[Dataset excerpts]
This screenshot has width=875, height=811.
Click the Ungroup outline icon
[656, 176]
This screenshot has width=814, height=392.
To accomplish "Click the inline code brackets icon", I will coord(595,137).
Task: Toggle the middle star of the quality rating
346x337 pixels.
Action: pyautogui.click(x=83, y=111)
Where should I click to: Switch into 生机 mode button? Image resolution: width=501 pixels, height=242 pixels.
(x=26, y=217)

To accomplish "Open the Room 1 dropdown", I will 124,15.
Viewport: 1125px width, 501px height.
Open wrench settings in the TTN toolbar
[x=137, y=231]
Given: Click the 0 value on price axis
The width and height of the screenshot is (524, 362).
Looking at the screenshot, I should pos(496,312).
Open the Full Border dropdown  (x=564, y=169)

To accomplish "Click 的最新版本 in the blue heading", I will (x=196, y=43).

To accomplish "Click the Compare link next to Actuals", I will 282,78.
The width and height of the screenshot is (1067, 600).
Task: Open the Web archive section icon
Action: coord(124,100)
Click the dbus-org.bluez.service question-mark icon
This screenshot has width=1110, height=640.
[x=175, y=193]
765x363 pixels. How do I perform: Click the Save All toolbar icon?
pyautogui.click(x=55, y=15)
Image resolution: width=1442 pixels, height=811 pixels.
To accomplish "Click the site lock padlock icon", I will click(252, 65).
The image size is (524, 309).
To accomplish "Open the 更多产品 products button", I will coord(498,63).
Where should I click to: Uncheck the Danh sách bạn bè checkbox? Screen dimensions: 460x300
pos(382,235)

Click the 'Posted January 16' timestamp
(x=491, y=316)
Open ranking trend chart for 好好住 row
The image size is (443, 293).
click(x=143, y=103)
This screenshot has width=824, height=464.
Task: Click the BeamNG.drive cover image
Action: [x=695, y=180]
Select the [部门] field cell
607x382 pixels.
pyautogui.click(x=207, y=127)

**Goal of the exercise:**
Copy out exactly the lines running from the line with "Open ranking trend chart for 好好住 row" to the end of the records, inclusive.

**Response:**
Open ranking trend chart for 好好住 row
The image size is (443, 293).
click(x=143, y=103)
This screenshot has width=824, height=464.
Task: Click the BeamNG.drive cover image
Action: [x=695, y=180]
Select the [部门] field cell
607x382 pixels.
pyautogui.click(x=207, y=127)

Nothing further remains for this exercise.